In astronomy, Kepler's laws of planetary motion are three scientific laws describing orbital motion, originally formulated to describe the motion of planets around the Sun.

Kepler's laws are:

1. The orbit of every planet is an ellipse with the Sun at one of the two foci.
2. A line joining a planet and the Sun sweeps out equal areas during equal intervals of time.[1]
3. The square of the orbital period of a planet is proportional to the cube of the semi-major axis of its orbit.

## History

Johannes Kepler published his first two laws in 1609, having found them by analyzing the astronomical observations of Tycho Brahe.[2] Kepler discovered his third law many years later, and it was published in 1619.[2] At the time, Kepler's laws were radical claims; the prevailing belief (particularly in epicycle-based theories) was that orbits were perfect circles. Most of the planetary orbits can be rather closely approximated as circles, so it is not immediately evident that the orbits are ellipses. Detailed calculations for the orbit of the planet Mars first indicated to Kepler its elliptical shape, and he inferred that other heavenly bodies, including those farther away from the Sun, have elliptical orbits too. Kepler's laws and his analysis of the observations on which they were based challenged the long-accepted geocentric models of Aristotle and Ptolemy, and generally supported the heliocentric theory of Nicolaus Copernicus (although Kepler's ellipses likewise did away with Copernicus's circular orbits and epicycles), by asserting that the Earth orbited the Sun, proving that the planets' speeds varied, and using elliptical orbits rather than circular orbits with epicycles.[2]

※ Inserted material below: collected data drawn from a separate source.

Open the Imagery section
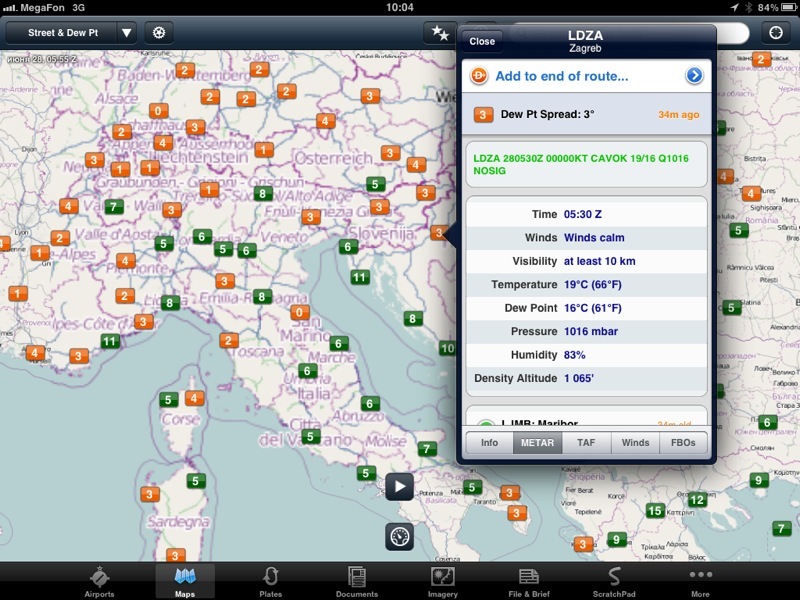[443, 581]
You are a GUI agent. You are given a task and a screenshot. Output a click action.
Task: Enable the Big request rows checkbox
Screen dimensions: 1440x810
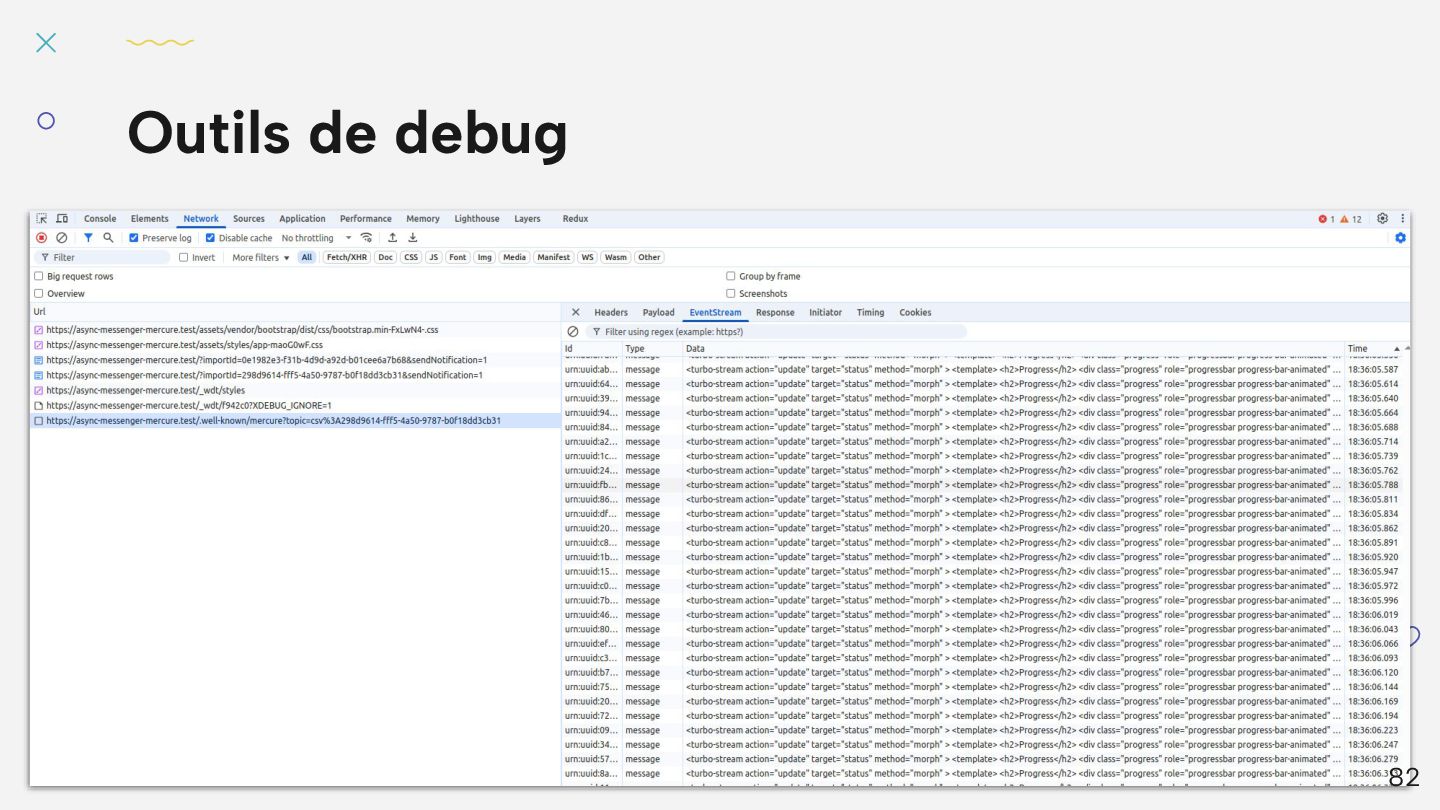coord(39,276)
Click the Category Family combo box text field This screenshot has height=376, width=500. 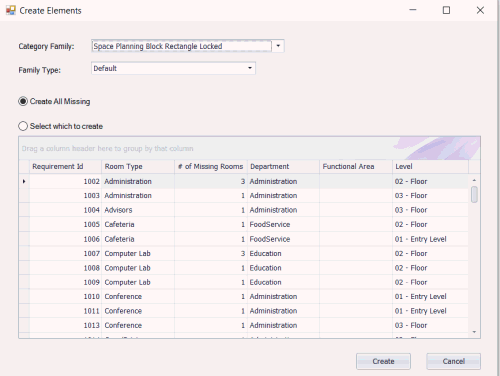click(182, 46)
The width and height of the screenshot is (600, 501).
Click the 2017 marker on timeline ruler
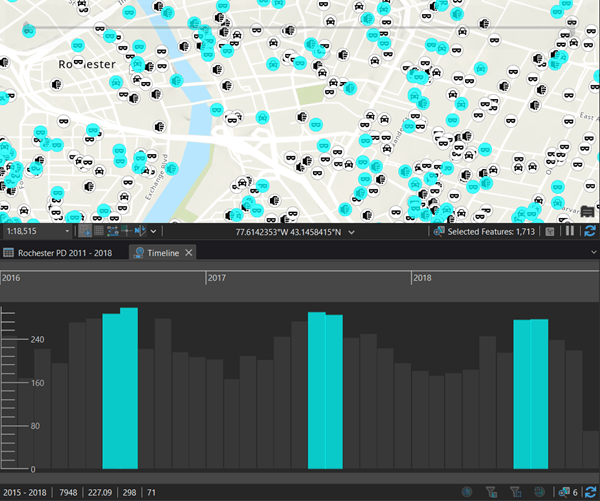click(x=216, y=278)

Some eight decades later, Isaac Newton proved that relationships like Kepler's would apply exactly under certain ideal conditions that are to a good approximation fulfilled in the solar system, as consequences of Newton's own laws of motion and law of universal gravitation.[Nb 1][3] Because of the nonzero planetary masses and resulting perturbations, Kepler's laws apply only approximately and not exactly to the motions in the solar system.[Nb 2][3] Voltaire's Eléments de la philosophie de Newton (Elements of Newton's Philosophy) was in 1738 the first publication to call Kepler's Laws "laws".[4] Together with Newton's mathematical theories, they are part of the foundation of modern astronomy and physics.[3]

## First Law

"The orbit of every planet is an ellipse with the Sun at one of the two foci."

An ellipse is a closed plane curve that resembles a stretched out circle (see the figure to the right). Note that the Sun is not at the center of the ellipse, but at one of its foci. This focal point is sometimes called the occupied focus. The other focal point, known as the empty or vacant focus, marked with a lighter dot, has no physical significance for the orbit. The center of an ellipse is the midpoint of the line segment joining its focal points. A circle is a special case of an ellipse where both focal points coincide.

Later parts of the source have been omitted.